Jim White : Toronto Horseshoe Tavern

Nu-country troubadour promotes his brilliant new 'No Such Place' album...

When not signing an autograph for the one fan who approaches him during the opening act, Jim White almost seems to blend in quite well on this free ‘New Music’ night. Although it’s a far cry from the opening slot supporting the Dave Matthews Band later this week, the new guru of “philosophical blues” is raring to go with a slew of dry one-liners and some damn depressing material. It’s beautifully depressing.

Dressed like a ‘Dukes Of Hazzard’ refugee, the singer has the attention of four dozen people in front, but hardly anyone in back. “You ready out there?” he says to nobody in particular before starting up. From the onset, the audience is split. Some embrace ‘A Perfect Day To Chase Tornadoes’ while others head for the door. The murky, seedy underbelly of each tune only underscores the fact that this is not Beck‘s bolero as some would suggest.

Jesus, Satan, revenge and redemption seem to be the themes surrounding each song. ‘Corvair’ comes off as a bit more uplifting, even if the title derives from a rustic vehicle. ‘Handcuffed To A Fence In Mississippi’ is easily the acme and gets a big reaction. As some stare on in a bit of a stupor, White only adds more gas to the flames: “I’m not going to do any killin’ tonight, don’t worry!”

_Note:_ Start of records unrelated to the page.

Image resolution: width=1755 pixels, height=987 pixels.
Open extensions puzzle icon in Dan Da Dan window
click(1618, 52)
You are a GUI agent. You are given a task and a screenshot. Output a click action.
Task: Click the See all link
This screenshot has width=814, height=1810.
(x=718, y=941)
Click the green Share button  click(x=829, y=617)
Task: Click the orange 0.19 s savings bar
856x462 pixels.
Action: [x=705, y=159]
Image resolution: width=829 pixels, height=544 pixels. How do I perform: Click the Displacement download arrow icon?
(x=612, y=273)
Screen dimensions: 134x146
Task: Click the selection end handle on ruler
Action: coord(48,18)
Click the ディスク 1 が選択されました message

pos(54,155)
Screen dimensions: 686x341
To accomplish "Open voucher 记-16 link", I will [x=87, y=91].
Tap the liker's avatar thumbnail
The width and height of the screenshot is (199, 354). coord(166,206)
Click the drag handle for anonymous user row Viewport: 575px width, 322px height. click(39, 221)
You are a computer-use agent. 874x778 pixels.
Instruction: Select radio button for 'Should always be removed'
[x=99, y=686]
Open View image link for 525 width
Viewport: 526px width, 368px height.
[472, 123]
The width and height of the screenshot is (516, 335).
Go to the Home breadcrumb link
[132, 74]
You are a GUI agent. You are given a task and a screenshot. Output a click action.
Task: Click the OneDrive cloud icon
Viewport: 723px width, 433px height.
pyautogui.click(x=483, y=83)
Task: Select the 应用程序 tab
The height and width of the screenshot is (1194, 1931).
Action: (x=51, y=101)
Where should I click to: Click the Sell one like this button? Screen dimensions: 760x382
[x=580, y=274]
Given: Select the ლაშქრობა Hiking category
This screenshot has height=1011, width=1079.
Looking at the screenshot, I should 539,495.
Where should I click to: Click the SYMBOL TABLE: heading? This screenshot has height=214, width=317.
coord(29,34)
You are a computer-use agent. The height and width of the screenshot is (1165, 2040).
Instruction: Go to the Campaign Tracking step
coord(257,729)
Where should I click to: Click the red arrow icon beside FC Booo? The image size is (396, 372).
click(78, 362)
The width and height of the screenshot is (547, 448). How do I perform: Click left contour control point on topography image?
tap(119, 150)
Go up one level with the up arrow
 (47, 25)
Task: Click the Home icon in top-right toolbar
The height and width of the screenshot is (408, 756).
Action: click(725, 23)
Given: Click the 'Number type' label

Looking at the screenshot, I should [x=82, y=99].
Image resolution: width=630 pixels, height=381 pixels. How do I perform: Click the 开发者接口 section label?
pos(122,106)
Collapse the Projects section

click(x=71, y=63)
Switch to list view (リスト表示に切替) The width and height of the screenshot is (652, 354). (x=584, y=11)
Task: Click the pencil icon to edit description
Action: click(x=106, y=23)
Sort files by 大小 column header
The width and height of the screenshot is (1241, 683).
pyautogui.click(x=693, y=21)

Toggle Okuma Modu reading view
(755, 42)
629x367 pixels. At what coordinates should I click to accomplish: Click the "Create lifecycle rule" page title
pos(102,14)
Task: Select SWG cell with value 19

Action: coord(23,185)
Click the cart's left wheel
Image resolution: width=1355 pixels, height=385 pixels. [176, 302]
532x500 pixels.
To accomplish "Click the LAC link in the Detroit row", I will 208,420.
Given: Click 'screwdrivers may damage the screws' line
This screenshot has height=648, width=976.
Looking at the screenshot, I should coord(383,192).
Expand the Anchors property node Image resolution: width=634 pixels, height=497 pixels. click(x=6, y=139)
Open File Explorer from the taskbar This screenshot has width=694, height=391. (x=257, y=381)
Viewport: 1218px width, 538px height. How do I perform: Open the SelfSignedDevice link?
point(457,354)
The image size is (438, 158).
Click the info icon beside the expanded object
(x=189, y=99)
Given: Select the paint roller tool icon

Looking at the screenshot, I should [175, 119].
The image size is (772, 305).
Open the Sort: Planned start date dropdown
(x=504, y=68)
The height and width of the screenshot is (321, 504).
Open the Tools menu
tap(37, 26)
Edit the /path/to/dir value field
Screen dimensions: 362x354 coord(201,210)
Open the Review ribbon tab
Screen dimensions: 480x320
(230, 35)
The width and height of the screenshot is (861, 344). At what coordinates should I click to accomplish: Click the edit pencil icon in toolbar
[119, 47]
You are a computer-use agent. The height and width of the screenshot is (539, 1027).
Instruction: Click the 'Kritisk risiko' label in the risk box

Backed by a quartet all too familiar with White’s deadpan quips, the group begins to bring the set around the quarter pole. By now, almost everyone remaining is standing up front. White shows off to the crowd the American flag on his sleeve. “We’ve come to ruin your country! Do you still want us to play?” ‘Christmas Day’ precedes ‘The Wound That Never Heals’ and with that, the nondescript musician walks off. Somewhere in America tonight, Quentin Tarantino should be writing a script around White’s lyrics.